最早其処は、画一的では無くなったのです。
静的ではなく、動的が支配する全て。照らし、照らされなかった差異によってもたらされ
たのは、只々存在の有無だけではなく個。生命一人一人の、いわば自由意思でした。目的は
後付け。意味は与えられない……。
随分と暫くの間、彼らは大いに彷徨い、もがき苦しむことになります。それとも見出した
者達は幸せだったのでしょうか?
揺らぎが在るから得られ、得られるからこそ、一人の個として悦べる。
ですがそれは同時に、在るからこそ失われ、失われるからこそ悲しまざるを得ないことと
表裏一体の関係にあります。それを彼らは──後世「運命」と呼びました。
加えてもたらされた差異は、何も生死の有無だけに留まることはありませんでした。同じ
生者の中、同質の種の中にあっても、その在り様は全くと言っていいほど違ってゆきます。

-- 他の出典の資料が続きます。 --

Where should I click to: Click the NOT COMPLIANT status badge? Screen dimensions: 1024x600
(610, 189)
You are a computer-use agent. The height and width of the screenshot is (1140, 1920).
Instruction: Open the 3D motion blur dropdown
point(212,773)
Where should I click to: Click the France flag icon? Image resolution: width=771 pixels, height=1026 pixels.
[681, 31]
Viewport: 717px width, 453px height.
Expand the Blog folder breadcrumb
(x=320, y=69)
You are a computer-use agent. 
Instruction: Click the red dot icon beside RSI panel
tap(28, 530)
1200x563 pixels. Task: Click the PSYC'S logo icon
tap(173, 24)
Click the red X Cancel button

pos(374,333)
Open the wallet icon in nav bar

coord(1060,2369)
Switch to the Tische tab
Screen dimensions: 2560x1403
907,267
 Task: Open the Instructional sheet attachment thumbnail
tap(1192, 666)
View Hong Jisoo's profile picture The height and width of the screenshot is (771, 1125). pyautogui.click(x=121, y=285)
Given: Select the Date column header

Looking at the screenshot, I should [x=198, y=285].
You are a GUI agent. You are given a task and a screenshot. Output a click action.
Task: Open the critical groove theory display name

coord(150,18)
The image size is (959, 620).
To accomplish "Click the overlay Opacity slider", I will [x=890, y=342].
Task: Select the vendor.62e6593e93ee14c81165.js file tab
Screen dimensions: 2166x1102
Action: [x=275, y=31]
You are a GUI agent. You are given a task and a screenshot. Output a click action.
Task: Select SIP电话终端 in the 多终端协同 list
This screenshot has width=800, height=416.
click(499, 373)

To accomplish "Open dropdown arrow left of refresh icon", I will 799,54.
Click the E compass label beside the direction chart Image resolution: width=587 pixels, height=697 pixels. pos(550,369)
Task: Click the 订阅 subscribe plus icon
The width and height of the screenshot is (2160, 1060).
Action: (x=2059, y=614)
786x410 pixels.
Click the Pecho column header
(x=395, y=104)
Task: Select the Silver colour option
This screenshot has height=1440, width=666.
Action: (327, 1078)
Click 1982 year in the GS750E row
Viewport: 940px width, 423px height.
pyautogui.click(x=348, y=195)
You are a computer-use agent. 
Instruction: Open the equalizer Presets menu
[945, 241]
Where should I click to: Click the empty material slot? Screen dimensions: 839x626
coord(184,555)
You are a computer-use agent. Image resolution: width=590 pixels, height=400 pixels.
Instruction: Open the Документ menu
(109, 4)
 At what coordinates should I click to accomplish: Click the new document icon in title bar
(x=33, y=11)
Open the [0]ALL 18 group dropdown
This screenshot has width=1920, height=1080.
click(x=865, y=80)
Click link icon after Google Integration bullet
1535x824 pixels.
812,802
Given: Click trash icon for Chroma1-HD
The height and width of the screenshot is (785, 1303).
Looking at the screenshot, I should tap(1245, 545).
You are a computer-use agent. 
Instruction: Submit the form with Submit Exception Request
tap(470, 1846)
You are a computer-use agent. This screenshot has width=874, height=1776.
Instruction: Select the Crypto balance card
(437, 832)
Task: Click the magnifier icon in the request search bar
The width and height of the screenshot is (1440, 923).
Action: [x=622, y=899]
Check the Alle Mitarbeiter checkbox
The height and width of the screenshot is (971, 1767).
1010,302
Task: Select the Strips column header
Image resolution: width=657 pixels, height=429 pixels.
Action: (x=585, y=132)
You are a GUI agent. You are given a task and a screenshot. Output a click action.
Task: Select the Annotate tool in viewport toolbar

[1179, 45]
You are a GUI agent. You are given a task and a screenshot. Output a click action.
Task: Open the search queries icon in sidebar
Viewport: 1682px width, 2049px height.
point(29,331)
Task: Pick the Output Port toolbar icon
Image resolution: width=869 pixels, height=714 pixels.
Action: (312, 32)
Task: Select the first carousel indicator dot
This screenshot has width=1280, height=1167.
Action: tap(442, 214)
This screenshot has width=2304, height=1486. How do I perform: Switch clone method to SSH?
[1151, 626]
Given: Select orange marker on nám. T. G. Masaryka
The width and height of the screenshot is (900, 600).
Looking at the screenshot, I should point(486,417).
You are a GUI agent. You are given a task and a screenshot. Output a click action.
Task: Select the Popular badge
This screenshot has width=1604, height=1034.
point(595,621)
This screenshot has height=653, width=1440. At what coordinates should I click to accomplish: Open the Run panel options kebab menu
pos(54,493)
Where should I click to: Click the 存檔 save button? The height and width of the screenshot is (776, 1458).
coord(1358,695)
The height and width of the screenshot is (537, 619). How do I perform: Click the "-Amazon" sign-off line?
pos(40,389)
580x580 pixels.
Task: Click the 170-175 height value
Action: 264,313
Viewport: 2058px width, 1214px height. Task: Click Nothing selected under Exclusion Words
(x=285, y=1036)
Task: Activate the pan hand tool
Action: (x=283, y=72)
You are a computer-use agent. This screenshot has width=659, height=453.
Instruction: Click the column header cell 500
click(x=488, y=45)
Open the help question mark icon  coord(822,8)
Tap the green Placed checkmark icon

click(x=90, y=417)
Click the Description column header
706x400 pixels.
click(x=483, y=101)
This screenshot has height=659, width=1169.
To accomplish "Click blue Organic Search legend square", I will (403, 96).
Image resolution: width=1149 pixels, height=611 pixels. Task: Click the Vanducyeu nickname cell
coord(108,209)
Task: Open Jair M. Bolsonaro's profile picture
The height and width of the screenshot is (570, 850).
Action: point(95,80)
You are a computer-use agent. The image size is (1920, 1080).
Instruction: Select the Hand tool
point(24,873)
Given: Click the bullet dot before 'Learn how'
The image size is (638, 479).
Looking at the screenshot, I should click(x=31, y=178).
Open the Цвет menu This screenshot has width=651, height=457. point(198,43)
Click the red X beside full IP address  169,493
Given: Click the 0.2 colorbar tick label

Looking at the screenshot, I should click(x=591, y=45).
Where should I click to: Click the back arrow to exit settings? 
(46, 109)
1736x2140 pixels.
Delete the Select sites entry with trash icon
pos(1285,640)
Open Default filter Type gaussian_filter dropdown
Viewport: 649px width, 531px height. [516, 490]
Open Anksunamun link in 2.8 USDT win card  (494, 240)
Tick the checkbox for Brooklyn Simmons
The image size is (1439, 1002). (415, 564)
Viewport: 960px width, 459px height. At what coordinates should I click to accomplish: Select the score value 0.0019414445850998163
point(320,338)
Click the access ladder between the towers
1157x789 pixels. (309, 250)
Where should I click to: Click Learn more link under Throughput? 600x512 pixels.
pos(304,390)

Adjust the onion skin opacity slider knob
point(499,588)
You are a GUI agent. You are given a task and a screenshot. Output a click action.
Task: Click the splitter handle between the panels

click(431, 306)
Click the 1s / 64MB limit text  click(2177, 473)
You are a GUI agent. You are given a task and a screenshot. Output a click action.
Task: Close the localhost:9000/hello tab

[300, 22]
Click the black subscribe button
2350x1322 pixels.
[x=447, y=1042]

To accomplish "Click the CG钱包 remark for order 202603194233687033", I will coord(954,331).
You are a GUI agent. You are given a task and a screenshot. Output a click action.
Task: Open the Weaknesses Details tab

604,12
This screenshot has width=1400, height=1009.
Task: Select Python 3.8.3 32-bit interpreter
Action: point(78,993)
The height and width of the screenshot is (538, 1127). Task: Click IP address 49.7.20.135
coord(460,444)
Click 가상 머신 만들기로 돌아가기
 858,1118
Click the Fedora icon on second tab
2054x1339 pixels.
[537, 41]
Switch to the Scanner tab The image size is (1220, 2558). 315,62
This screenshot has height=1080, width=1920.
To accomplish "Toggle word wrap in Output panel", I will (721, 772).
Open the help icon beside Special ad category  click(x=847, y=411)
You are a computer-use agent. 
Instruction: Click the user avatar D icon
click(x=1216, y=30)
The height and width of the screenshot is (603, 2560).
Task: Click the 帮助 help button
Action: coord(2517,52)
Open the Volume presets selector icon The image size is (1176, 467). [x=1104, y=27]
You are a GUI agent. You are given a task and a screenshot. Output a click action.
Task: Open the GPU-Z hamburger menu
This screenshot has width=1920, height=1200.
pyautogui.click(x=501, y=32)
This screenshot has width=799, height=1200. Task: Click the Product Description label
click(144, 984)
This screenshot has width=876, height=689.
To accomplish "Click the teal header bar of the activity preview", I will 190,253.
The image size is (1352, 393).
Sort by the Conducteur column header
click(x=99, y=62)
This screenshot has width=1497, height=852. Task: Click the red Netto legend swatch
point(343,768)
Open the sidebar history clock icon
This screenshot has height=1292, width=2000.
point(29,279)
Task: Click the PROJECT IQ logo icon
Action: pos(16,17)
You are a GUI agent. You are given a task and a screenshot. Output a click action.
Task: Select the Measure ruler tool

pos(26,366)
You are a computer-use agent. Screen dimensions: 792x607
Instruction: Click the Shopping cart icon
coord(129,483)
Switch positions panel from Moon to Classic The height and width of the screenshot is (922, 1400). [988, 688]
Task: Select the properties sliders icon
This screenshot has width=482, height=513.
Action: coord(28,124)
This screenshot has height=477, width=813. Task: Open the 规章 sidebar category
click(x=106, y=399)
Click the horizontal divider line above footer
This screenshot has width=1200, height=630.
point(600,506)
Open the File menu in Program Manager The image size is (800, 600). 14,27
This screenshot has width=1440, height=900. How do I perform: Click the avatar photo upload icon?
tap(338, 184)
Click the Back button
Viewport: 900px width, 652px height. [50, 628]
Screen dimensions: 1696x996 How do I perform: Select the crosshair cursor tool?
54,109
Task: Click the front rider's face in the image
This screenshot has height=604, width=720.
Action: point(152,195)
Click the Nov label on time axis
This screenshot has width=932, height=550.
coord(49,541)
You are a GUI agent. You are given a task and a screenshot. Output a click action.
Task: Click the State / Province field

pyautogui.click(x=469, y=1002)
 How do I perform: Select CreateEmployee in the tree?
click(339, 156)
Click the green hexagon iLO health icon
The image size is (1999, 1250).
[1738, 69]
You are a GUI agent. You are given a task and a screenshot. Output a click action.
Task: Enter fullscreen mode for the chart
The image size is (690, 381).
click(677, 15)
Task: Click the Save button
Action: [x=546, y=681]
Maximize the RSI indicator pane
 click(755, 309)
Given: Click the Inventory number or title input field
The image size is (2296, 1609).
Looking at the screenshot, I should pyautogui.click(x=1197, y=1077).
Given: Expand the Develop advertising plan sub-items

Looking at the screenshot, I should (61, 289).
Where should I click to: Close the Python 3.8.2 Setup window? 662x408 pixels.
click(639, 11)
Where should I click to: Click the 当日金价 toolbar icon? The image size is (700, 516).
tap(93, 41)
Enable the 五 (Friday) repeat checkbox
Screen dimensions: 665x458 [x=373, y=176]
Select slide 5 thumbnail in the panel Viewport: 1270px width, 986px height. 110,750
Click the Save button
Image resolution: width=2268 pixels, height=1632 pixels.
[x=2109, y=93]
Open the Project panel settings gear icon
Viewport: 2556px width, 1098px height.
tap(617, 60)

それは火の揺らぎが大きく振れるようになればなるほど、移ろいが長くなればなるほど、顕
著になってゆくようでした。差異の細分化です。望む望まぬに拘わらず、彼らはめいめいに
変わることを止められませんでした。燃え始めた火は、既に留まる術を失って久しかったの
ですから。
そんな中で……特に目覚ましい変容を遂げた種がいました。小人、或いは単にヒトと呼ば
れた存在です。彼らは他の誰よりも早く、そしてほぼ唯一、セカイに興った火に対しての畏
怖を克服することに成功しました。
全てを創り、司った存在。
他の生ける者達はこれを敬い、故に恐れる習性を本能的に身に付けていましたが、小人達
だけは違いました。本能よりも好奇心が勝り、また未熟が故の物怖じのしなさで以って、火
を“利用”できないかと考えたのです。
向こうはただ、燃えているだけ。こちらはただ、恐れてきただけ。
それでも尚、何も言おうとしないのなら、試しにこちらから手を伸ばしてみてはどうだろ
うか……? 結果は応でした。果たして彼らはその手に、点し運ぶ為の棒を持ち、セカイで
始めて火を操る術を手に入れたのです。
この成功によって、程なくして小人達の時代がやって来ました。差異は益々激しくなり、
只々備えるか備えないかの静的ではなく、支配する・されるの動的なそれへと猛烈な早さで
変貌してゆきました。
小人達は国を建てました。火を自ら熾し、時には威光として掲げました。またある時には
大地を溶かして“武器”を造り、或いはそれそのものを力に換えて突き進みます。おそらく
はずっとずっと古い時代、小さきが故に見下ろしていた者達への意趣返しを含んでいたのか
もしれません。
国は一つ二つでは収まらなくなり、次第に幾つものそれが生まれては滅んでゆきました。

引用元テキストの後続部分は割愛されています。